- Data to process -
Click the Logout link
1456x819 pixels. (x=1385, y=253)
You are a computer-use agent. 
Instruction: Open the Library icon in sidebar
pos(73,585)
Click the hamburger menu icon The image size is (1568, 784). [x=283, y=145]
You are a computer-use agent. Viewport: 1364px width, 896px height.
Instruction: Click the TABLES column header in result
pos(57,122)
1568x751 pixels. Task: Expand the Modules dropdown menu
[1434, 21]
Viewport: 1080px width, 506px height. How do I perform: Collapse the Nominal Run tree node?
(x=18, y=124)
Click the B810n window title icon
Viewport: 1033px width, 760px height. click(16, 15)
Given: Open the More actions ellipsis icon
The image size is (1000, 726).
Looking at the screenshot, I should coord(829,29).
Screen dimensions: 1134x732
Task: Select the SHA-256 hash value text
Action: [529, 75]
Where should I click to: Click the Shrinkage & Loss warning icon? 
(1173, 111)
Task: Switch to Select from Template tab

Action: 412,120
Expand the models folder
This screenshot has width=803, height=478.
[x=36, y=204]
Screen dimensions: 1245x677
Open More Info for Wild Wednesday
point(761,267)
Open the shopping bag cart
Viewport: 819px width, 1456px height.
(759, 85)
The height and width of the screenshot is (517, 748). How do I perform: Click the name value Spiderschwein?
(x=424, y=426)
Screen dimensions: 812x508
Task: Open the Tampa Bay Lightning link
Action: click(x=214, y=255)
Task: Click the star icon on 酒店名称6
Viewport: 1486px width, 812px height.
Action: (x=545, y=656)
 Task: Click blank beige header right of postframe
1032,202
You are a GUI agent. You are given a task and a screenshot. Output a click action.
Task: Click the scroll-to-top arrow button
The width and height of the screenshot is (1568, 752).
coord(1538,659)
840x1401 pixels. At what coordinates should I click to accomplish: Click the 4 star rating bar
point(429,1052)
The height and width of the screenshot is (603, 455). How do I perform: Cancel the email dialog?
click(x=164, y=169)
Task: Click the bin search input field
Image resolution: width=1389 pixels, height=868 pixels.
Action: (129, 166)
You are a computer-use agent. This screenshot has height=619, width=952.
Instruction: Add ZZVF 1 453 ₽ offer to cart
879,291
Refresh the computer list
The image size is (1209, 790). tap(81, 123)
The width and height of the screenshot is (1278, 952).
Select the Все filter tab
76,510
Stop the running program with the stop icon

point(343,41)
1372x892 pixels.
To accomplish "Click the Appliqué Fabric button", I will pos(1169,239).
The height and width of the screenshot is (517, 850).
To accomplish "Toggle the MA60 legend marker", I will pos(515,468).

- Exercise -
Copy out all the rows above again, but swap "Instruction" for "Goal" wherever it appears and leave every other part unchanged.

- Written reply -
Click the Logout link
1456x819 pixels. (x=1385, y=253)
You are a computer-use agent. 
Goal: Open the Library icon in sidebar
pos(73,585)
Click the hamburger menu icon The image size is (1568, 784). [x=283, y=145]
You are a computer-use agent. Viewport: 1364px width, 896px height.
Goal: Click the TABLES column header in result
pos(57,122)
1568x751 pixels. Task: Expand the Modules dropdown menu
[1434, 21]
Viewport: 1080px width, 506px height. How do I perform: Collapse the Nominal Run tree node?
(x=18, y=124)
Click the B810n window title icon
Viewport: 1033px width, 760px height. click(16, 15)
Given: Open the More actions ellipsis icon
The image size is (1000, 726).
Looking at the screenshot, I should coord(829,29).
Screen dimensions: 1134x732
Task: Select the SHA-256 hash value text
Action: [529, 75]
Where should I click to: Click the Shrinkage & Loss warning icon? 
(1173, 111)
Task: Switch to Select from Template tab

Action: 412,120
Expand the models folder
This screenshot has width=803, height=478.
[x=36, y=204]
Screen dimensions: 1245x677
Open More Info for Wild Wednesday
point(761,267)
Open the shopping bag cart
Viewport: 819px width, 1456px height.
(759, 85)
The height and width of the screenshot is (517, 748). How do I perform: Click the name value Spiderschwein?
(x=424, y=426)
Screen dimensions: 812x508
Task: Open the Tampa Bay Lightning link
Action: click(x=214, y=255)
Task: Click the star icon on 酒店名称6
Viewport: 1486px width, 812px height.
Action: (x=545, y=656)
 Task: Click blank beige header right of postframe
1032,202
You are a GUI agent. You are given a task and a screenshot. Output a click action.
Task: Click the scroll-to-top arrow button
The width and height of the screenshot is (1568, 752).
coord(1538,659)
840x1401 pixels. At what coordinates should I click to accomplish: Click the 4 star rating bar
point(429,1052)
The height and width of the screenshot is (603, 455). How do I perform: Cancel the email dialog?
click(x=164, y=169)
Task: Click the bin search input field
Image resolution: width=1389 pixels, height=868 pixels.
Action: (129, 166)
You are a computer-use agent. This screenshot has height=619, width=952.
Goal: Add ZZVF 1 453 ₽ offer to cart
879,291
Refresh the computer list
The image size is (1209, 790). tap(81, 123)
The width and height of the screenshot is (1278, 952).
Select the Все filter tab
76,510
Stop the running program with the stop icon

point(343,41)
1372x892 pixels.
To accomplish "Click the Appliqué Fabric button", I will pos(1169,239).
The height and width of the screenshot is (517, 850).
To accomplish "Toggle the MA60 legend marker", I will pos(515,468).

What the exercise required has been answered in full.